Collection entries
========

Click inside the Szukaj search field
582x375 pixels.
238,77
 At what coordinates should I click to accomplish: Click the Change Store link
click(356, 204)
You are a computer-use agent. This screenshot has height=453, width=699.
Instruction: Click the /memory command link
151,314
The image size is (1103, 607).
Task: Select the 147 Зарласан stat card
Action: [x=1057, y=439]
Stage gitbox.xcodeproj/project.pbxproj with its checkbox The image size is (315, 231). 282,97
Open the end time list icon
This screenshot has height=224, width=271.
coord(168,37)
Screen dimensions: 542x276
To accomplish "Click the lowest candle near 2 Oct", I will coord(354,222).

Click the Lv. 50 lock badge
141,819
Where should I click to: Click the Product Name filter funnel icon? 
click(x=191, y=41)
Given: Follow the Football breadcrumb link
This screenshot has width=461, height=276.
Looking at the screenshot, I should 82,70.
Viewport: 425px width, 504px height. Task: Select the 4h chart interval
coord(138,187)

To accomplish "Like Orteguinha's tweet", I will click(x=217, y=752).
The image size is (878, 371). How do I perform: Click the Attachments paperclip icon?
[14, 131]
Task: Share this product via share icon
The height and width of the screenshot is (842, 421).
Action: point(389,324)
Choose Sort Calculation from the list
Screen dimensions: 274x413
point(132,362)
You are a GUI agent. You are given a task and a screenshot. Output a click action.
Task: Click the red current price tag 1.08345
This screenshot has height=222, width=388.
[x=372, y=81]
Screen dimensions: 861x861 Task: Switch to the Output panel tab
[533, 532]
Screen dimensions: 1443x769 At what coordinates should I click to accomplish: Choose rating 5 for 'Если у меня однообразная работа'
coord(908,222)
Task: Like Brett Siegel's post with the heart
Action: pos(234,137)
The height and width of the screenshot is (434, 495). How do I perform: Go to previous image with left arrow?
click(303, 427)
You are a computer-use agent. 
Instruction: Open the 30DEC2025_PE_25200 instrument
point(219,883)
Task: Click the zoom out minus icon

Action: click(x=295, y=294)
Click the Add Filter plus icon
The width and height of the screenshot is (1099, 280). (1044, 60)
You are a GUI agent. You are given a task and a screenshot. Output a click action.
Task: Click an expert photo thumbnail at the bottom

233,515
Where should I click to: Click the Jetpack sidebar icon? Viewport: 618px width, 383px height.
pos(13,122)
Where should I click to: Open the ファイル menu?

========

TASK DETAILS -
In full and exactly as written, repeat the data.

TASK SOLUTION -
Click inside the Szukaj search field
582x375 pixels.
238,77
 At what coordinates should I click to accomplish: Click the Change Store link
click(356, 204)
You are a computer-use agent. This screenshot has height=453, width=699.
Instruction: Click the /memory command link
151,314
The image size is (1103, 607).
Task: Select the 147 Зарласан stat card
Action: [x=1057, y=439]
Stage gitbox.xcodeproj/project.pbxproj with its checkbox The image size is (315, 231). 282,97
Open the end time list icon
This screenshot has height=224, width=271.
coord(168,37)
Screen dimensions: 542x276
To accomplish "Click the lowest candle near 2 Oct", I will coord(354,222).

Click the Lv. 50 lock badge
141,819
Where should I click to: Click the Product Name filter funnel icon? 
click(x=191, y=41)
Given: Follow the Football breadcrumb link
This screenshot has width=461, height=276.
Looking at the screenshot, I should 82,70.
Viewport: 425px width, 504px height. Task: Select the 4h chart interval
coord(138,187)

To accomplish "Like Orteguinha's tweet", I will click(x=217, y=752).
The image size is (878, 371). How do I perform: Click the Attachments paperclip icon?
[14, 131]
Task: Share this product via share icon
The height and width of the screenshot is (842, 421).
Action: point(389,324)
Choose Sort Calculation from the list
Screen dimensions: 274x413
point(132,362)
You are a GUI agent. You are given a task and a screenshot. Output a click action.
Task: Click the red current price tag 1.08345
This screenshot has height=222, width=388.
[x=372, y=81]
Screen dimensions: 861x861 Task: Switch to the Output panel tab
[533, 532]
Screen dimensions: 1443x769 At what coordinates should I click to accomplish: Choose rating 5 for 'Если у меня однообразная работа'
coord(908,222)
Task: Like Brett Siegel's post with the heart
Action: pos(234,137)
The height and width of the screenshot is (434, 495). How do I perform: Go to previous image with left arrow?
click(303, 427)
You are a computer-use agent. 
Instruction: Open the 30DEC2025_PE_25200 instrument
point(219,883)
Task: Click the zoom out minus icon

Action: click(x=295, y=294)
Click the Add Filter plus icon
The width and height of the screenshot is (1099, 280). (1044, 60)
You are a GUI agent. You are given a task and a screenshot. Output a click action.
Task: Click an expert photo thumbnail at the bottom

233,515
Where should I click to: Click the Jetpack sidebar icon? Viewport: 618px width, 383px height.
pos(13,122)
Where should I click to: Open the ファイル menu?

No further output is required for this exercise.